Le gambe iniziano ad essere legnose, i movimenti non sono più armonici, la testa inizia a barcollare mentre la Freeman se ne va a tagliare il traguardo. Un boato lungo 49.11 secondi attraversa tutta la nazione per tornare sulla pista.
https://www.youtube.com/watch?v=CcFqCerFPNE
I secondi successivi sono un misto di incredulità e gioia. Tagliato il traguardo si leva il cappuccio, si siede e cerca di realizzare quello che è appena accaduto. Si rialza dopo alcuni secondi che sono sembrati un’eternità; bandiera aborigena in una mano, bandiera australiana nell’altra. Tutto il mondo è in piedi ad applaudire la nuova campionessa olimpica durante il suo giro di pista, quattrocento metri attorno ad una folla festante che non bastano, il cammino è ancora lungo.
Solo otto anni dopo infatti, nel febbraio 2008, è stato ufficializzato un passo importante verso la riconciliazione, sotto il governo del premier Kevin Rudd. Un primo grande mattone è stato però posato da Cahterine Astrid Salome Freeman. Nome più azzeccato non poteva esserci.
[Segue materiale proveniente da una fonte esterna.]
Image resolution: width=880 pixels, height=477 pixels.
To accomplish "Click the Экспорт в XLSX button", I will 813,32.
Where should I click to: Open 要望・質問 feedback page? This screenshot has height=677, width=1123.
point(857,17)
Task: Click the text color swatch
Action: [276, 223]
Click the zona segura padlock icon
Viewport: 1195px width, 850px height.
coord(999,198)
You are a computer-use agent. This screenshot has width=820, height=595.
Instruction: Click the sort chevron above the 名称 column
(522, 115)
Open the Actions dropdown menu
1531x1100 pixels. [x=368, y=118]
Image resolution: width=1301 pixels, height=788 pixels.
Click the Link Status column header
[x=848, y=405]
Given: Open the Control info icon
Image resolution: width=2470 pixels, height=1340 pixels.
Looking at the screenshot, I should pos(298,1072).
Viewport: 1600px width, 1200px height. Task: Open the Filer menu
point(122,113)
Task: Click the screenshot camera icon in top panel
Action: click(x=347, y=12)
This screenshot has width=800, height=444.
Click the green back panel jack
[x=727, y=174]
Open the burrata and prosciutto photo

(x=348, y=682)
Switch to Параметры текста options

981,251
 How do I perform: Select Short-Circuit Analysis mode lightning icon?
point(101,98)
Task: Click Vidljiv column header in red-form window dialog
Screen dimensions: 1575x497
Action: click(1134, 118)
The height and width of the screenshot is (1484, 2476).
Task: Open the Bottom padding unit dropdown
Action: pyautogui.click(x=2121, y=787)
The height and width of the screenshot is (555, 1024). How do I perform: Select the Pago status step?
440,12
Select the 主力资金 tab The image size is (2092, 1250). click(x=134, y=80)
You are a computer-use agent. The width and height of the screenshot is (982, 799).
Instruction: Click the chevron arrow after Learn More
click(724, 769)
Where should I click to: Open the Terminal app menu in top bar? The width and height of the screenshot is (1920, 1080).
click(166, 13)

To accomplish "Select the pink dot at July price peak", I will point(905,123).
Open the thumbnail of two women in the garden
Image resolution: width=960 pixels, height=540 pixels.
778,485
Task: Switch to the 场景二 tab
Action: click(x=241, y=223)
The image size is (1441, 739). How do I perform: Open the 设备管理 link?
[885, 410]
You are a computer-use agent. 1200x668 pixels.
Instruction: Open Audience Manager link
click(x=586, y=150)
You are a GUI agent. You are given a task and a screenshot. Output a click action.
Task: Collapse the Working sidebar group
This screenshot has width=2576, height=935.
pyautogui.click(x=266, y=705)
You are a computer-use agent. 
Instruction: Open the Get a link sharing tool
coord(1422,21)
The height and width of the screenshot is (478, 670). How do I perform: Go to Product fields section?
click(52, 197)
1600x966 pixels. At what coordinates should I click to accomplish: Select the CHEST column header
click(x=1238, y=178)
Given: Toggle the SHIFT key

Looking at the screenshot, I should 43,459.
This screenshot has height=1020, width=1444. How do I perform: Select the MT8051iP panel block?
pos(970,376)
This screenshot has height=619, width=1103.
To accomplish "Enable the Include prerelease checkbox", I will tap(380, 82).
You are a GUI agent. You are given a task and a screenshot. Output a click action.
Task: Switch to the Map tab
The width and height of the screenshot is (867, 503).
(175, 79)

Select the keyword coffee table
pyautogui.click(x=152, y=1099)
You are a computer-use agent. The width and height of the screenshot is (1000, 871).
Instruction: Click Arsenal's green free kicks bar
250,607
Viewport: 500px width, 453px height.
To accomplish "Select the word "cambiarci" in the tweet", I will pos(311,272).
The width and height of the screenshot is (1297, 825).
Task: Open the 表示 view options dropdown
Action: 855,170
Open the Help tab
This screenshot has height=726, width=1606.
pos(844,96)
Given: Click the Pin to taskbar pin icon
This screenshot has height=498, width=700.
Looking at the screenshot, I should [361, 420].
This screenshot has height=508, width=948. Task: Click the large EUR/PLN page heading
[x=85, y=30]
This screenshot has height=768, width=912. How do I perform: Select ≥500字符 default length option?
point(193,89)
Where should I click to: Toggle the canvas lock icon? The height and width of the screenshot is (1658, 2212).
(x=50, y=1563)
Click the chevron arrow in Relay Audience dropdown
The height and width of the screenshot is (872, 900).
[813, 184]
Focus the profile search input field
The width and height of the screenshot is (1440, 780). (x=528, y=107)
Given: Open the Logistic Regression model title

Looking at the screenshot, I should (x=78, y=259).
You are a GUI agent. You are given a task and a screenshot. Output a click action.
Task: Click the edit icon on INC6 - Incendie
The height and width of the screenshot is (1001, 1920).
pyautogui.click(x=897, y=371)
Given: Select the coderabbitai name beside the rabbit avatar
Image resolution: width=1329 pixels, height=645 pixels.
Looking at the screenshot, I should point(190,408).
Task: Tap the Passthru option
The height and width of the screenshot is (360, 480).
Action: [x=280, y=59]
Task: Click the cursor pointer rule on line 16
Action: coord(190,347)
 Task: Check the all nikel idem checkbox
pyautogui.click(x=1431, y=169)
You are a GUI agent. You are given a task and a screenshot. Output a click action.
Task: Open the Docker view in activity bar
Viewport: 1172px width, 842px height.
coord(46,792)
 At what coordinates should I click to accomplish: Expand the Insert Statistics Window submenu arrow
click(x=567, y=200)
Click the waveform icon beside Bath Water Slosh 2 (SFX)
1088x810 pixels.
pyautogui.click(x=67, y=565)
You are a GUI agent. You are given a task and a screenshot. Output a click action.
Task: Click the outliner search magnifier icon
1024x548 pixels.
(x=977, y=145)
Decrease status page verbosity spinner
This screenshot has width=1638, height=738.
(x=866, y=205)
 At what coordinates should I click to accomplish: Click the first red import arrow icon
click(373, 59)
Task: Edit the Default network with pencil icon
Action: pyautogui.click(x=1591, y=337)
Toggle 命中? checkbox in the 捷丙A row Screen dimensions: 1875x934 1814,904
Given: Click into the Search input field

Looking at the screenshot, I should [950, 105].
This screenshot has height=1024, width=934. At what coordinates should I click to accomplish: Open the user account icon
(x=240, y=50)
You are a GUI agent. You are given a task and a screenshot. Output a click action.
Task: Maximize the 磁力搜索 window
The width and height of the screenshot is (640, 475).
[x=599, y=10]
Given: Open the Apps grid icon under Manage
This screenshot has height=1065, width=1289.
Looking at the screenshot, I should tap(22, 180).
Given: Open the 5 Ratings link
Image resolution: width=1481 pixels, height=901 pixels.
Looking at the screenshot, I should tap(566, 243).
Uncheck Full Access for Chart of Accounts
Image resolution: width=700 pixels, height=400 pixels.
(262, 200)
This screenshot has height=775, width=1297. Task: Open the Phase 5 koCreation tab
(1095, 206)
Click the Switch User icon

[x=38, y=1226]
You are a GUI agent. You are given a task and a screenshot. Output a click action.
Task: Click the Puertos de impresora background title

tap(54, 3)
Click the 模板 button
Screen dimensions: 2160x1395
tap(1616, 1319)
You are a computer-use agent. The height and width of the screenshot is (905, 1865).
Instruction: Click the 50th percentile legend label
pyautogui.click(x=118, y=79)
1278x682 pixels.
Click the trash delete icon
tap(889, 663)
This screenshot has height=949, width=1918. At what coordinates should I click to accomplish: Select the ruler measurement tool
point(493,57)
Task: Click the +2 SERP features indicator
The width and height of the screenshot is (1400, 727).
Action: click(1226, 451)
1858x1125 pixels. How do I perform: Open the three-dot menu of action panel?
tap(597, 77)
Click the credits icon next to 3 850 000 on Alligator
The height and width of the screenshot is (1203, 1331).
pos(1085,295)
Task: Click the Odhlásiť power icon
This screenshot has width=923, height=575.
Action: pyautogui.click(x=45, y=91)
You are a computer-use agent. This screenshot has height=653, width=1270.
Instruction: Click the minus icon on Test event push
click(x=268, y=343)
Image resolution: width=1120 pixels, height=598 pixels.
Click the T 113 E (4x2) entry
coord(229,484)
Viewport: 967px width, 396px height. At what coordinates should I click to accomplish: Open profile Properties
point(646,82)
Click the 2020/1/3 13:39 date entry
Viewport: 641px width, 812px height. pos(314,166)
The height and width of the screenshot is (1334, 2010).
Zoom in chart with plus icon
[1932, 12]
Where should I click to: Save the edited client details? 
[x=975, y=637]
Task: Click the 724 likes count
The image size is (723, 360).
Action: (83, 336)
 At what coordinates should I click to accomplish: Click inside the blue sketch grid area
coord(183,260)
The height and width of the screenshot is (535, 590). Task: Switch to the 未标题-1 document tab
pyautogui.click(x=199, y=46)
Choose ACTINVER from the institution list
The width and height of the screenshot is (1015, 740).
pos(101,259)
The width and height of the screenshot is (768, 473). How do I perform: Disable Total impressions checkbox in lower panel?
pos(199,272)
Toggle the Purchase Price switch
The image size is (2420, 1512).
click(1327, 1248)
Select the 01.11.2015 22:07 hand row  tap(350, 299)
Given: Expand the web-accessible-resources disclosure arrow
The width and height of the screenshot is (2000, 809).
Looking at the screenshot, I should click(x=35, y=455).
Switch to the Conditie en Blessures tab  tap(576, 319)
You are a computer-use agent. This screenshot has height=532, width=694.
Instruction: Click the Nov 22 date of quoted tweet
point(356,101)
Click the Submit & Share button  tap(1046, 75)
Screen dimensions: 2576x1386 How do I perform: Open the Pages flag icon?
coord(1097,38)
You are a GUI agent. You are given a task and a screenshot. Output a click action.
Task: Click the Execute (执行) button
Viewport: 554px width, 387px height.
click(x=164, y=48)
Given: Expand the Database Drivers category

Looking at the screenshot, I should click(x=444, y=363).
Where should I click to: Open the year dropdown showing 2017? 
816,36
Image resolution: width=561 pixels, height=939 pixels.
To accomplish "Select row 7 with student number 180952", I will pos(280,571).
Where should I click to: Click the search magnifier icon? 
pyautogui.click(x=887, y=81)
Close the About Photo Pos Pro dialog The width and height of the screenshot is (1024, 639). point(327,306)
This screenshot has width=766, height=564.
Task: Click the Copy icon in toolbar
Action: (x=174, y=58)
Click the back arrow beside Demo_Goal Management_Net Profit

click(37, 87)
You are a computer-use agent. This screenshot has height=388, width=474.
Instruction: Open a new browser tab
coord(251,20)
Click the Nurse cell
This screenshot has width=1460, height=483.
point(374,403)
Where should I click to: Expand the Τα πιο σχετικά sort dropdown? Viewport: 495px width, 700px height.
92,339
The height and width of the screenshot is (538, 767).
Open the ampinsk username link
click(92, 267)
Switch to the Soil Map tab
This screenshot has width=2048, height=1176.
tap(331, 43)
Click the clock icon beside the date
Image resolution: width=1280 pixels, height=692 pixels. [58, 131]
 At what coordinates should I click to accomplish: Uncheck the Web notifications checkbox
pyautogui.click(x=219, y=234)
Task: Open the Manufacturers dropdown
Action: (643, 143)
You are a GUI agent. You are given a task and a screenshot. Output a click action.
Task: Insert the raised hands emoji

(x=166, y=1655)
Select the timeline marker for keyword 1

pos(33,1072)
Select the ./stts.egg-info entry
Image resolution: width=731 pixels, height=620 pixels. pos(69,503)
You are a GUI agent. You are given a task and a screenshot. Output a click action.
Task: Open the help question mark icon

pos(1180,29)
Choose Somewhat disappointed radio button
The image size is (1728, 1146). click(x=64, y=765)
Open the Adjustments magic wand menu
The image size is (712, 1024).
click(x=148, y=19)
Il nome Catherine deriva dal greco e significa “purezza”; Astrid deriva dal tedesco e significa “stella”; “Salome” in ebraico significa “pace”. Il cognome Freeman tradotto in italiano suona come “uomo libero”.
Dichiarerà che quella vittoria non avrebbe avuto ripercussioni politiche, ma che almeno aveva reso felici milioni di persone, primi fra tutti gli aborigeni.
Allo scoccare del Millennio il volto rappresentativo dell’Australia è aborigeno, quello di Cathy Freeman.